# Overview: Free Trial Screener¶

### Background¶

• Start free trial to allow paid version

### experiment¶

• users see this popup after click
• if they're not committed, warning them.

We have two initial hypothesis.

• “..this might set clearer expectations for students upfront, thus reducing the number of frustrated students who left the free trial because they didn't have enough time”
• ”..without significantly reducing the number of students to continue past the free trial and eventually complete the course. “

• users in free trial tracked by user-id
• same user-id can't enroll in free trial twice
• users not enroll can't tracked.

# Experiment Design¶

## Metric Choice¶

### Invariant metrics¶

• Number of clicks
• Click through probability

### Evaluation metrics¶

• Gross Conversion
• Net Conversion

We have two initial hypothesis.

• “..this might set clearer expectations for students upfront, thus reducing the number of frustrated students who left the free trial because they didn't have enough time”
• ”..without significantly reducing the number of students to continue past the free trial and eventually complete the course. “

## Measuring Standard Deviation¶

• Gross Conversion: 0.02
• Net Conversion 0.0156

Expect analytical variance match empirical variance because unit of analysis and unit of diversion is same.

# Sizing¶

## Number of Samples vs. Power¶

• Gross Conversion. Baseline: 0.20625 dmin: 0.01 = 25.839 cookies who clicks.
• Net Conversion. Baseline: 0.1093125 dmin: 0.0075 = 27,411 cookies who clicks.
• Not using Bonferroni correction.
• Using alpha = 0.05 and beta 0.2

The pageviews needed then will be: 685275 impression.

## Duration vs. Exposure¶

• Fraction: 0.8 (Low risk)
• Duration: 22 days (40000 pageviews/day)

# Experiment Analysis¶

## Sanity Checks¶

• Bounds = (0.4988,0.5012)
• Observed = 0.5006
• Passes? Yes
• Number of clicks on “Start free trial”:

• Bounds = (0.4959,0.5041)
• Observed = 0.5005
• Passes? Yes
• Click-through-probability on “Start free trial”:

• Bounds = (0.0812,0.0830)
• Observed = 0.0821
• Passes? Yes

Since we have passed all of the sanity checks, we can continue to analyze the experiment.

# Effect Size Test¶

• Did not use Bonferroni correction
• Gross Conversion
• Bounds = (-0.0291, -0.0120)
• Statistical Significance? Yes
• Practical Significance? Yes
• Net Conversion
• Bounds = (-0.0116,0.0019)
• Statistical Significance? No
• Practical Significance? No

# Sign Test¶

• Did not use Bonferroni correction
• Gross Conversion
• p-value = 0.0026
• Statistical Significance? Yes
• Net Conversion
• p-value = 0.6776
• Statistical Significance? No

### Conclusion¶

• Not use Benferroni correction.
• Gross Conversion need significant but Net Conversion doesn't.

## Recommendation¶

• Gross Conversion: pass
• Net Conversion: somehow pass, can loss potential money

• decision: risky. delay for further experiment or cancel the launch.

# Follow-Up Experiment¶

• Not necessary to show warning
• Start Debt Program
• Risky, users break agreement
• Not become Udacity Code Reviewer
• Cancel in midway program
• Hypothesis
• Non-serious users become more committed after incentive
• Number of users who cancel early is reduced
• Boost compared to already committed

We can use Invariant metrics for this experiment for the follow-up:

• Number of cookies: That is, number of unique cookies to view the course overview page.
• Number of clicks: That is, number of unique cookies to click the "Start free trial" button (which happens before the free trial screener is trigger).
• Click-through-probability: That is, number of unique cookies to click the "Start free trial" button divided by number of unique cookies to view the course overview page
• Gross conversion: That is, number of user-ids to complete checkout and enroll in the free trial divided by number of unique cookies to click the "Start free trial" button.

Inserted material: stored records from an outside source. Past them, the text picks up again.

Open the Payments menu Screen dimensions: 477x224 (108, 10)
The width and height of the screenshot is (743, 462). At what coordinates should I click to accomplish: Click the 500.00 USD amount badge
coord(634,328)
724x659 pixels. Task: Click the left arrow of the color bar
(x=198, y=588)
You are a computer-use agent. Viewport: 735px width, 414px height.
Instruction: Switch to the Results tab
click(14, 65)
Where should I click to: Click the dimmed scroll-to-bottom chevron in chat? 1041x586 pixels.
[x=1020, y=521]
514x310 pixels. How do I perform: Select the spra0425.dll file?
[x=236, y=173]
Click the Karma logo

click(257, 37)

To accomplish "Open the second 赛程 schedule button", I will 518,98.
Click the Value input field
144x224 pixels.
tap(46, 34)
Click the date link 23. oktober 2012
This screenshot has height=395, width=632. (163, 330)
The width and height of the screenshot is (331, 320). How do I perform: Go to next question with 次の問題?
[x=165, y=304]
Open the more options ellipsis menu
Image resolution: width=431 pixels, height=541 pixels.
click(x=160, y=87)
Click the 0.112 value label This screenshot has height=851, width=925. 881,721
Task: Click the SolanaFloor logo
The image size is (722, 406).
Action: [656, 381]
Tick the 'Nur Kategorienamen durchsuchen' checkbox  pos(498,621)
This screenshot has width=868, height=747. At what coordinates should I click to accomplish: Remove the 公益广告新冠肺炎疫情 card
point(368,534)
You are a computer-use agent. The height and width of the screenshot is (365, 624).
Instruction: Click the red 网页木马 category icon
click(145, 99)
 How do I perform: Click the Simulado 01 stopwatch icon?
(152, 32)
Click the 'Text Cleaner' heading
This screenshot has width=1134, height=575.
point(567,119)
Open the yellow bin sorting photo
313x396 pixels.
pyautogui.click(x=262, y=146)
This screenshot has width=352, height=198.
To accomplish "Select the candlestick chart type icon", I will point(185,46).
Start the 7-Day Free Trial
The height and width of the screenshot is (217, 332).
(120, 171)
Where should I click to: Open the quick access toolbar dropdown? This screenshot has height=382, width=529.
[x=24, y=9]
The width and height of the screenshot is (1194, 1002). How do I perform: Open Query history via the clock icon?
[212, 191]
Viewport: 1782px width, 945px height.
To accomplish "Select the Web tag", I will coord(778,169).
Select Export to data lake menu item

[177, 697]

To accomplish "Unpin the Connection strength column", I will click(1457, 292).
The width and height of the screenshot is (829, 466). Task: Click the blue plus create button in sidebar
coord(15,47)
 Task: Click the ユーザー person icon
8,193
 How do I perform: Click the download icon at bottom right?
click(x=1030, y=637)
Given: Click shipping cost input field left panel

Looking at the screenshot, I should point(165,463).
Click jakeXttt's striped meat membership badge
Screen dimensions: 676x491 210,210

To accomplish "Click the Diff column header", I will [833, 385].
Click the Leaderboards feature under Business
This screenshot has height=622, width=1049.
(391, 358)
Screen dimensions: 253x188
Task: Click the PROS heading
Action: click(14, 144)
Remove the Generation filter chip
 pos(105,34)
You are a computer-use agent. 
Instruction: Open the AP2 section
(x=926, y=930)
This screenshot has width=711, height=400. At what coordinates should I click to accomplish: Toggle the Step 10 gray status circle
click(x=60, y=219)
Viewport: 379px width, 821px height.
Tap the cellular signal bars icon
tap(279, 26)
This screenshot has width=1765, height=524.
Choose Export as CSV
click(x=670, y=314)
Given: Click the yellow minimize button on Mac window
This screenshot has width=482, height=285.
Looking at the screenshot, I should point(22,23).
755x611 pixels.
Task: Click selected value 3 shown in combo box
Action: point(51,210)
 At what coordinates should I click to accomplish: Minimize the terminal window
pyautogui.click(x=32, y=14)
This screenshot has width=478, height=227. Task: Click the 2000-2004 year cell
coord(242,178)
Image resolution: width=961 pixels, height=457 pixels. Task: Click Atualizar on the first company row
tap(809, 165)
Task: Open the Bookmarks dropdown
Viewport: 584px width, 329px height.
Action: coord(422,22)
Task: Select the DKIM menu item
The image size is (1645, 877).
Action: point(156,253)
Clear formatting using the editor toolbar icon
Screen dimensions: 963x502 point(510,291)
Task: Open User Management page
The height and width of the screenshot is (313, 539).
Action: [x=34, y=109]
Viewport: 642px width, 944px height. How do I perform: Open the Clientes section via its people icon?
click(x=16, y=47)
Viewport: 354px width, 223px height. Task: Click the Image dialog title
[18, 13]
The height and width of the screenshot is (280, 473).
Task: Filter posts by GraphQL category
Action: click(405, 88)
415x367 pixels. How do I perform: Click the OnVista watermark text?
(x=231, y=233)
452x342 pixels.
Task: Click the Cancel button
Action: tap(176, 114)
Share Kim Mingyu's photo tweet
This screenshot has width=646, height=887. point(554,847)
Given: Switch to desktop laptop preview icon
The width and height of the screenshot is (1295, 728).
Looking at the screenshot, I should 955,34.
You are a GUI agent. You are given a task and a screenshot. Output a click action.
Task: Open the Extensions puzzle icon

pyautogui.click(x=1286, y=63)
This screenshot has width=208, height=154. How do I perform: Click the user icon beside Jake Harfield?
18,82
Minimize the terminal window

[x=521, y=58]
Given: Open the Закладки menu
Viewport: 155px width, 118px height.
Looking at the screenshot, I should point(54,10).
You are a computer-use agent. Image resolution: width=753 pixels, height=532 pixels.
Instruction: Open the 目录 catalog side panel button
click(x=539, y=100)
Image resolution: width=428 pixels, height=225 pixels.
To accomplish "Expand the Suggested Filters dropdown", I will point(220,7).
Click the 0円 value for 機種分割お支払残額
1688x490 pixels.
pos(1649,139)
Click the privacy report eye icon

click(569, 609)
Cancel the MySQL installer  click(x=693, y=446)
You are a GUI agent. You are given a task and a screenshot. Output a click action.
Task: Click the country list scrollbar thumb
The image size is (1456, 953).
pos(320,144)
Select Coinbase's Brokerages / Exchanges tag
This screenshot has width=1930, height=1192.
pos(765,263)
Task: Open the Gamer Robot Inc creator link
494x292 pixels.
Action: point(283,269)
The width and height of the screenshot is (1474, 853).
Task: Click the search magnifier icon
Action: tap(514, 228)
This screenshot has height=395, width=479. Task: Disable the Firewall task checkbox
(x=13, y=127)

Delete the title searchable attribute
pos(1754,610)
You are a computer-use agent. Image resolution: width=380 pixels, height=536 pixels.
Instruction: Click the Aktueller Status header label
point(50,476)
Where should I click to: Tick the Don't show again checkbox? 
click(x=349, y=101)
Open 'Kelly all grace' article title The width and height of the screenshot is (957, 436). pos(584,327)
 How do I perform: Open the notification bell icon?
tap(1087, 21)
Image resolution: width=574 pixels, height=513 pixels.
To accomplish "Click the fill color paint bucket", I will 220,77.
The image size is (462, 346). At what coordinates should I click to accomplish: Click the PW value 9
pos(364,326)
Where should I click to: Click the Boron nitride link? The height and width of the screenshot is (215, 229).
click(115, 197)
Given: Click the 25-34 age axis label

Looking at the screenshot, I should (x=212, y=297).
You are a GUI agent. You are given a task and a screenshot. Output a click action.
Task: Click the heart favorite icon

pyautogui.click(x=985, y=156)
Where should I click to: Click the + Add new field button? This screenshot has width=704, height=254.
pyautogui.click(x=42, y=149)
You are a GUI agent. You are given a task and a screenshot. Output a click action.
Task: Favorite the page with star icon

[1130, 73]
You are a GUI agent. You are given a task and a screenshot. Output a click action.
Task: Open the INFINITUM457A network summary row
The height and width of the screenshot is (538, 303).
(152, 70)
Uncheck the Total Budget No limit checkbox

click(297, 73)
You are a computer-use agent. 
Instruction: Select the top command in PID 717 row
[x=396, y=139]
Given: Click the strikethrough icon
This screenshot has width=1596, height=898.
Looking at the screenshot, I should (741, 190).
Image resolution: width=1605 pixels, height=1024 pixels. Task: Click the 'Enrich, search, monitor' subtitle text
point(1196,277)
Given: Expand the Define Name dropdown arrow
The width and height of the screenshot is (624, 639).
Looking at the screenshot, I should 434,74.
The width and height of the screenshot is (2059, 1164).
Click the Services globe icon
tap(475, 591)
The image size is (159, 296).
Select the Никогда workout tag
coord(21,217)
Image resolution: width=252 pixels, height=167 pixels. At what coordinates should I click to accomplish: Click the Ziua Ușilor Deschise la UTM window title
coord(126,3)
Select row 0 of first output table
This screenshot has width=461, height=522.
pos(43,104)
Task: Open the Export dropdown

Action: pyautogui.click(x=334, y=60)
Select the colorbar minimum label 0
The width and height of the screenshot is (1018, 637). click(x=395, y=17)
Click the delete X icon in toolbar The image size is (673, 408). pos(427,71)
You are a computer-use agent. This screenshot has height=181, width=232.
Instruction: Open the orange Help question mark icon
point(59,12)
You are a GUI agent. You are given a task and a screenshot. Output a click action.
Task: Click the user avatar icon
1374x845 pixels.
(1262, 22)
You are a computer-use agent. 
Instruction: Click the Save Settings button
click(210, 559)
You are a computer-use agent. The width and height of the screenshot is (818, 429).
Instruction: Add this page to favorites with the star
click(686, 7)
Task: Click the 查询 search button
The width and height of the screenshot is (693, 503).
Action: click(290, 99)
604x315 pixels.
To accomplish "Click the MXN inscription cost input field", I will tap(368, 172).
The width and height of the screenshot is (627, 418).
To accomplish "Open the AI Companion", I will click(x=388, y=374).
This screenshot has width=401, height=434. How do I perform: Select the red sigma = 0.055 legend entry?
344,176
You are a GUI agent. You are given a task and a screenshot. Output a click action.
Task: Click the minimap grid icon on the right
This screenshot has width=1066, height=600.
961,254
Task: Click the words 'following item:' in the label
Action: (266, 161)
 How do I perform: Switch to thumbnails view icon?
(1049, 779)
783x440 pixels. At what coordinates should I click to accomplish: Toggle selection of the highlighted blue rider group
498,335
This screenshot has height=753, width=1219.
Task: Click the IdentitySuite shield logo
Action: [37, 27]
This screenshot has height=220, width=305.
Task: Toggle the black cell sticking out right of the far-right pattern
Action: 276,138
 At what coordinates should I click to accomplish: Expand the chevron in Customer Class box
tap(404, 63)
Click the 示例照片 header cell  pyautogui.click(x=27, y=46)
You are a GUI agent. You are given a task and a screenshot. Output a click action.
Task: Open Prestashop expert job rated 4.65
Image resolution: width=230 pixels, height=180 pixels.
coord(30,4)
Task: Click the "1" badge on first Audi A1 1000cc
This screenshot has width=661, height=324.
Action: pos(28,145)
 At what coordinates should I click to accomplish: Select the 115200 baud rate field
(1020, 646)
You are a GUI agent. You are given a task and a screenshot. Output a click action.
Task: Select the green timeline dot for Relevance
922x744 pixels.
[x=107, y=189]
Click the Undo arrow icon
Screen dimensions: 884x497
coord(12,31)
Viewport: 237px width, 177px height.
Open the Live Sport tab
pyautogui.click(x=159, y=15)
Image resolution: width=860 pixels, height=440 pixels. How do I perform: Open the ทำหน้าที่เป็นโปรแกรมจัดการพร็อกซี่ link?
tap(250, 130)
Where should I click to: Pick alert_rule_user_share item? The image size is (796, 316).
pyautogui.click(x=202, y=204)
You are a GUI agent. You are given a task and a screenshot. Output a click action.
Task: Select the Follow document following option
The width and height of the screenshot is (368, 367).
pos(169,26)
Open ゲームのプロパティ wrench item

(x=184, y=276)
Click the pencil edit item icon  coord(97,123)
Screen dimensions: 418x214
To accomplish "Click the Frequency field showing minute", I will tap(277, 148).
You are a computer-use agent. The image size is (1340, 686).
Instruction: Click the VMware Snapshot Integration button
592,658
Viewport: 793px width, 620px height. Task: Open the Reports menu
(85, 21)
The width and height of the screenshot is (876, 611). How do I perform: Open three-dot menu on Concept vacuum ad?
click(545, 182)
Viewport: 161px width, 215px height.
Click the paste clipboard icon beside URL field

And the evaluation metric:

• Debt Conversion: That is, number of user-ids to click “Start Debt Program” divided by number of user-ids that enroll in the free trial.
• Debt-Net conversion: That is, number of user-ids to click “Start Debt Program” divided by number of user-ids to remain enrolled past the 14-day boundary (and thus make at least one payment)
• Net conversion: That is, number of user-ids to remain enrolled past the 14-day boundary (and thus make at least one payment) divided by the number of unique cookies to click the "Start free trial" button.

We use user-ids as unit of diversion, expect all of the evaluation metrics to be practically significant.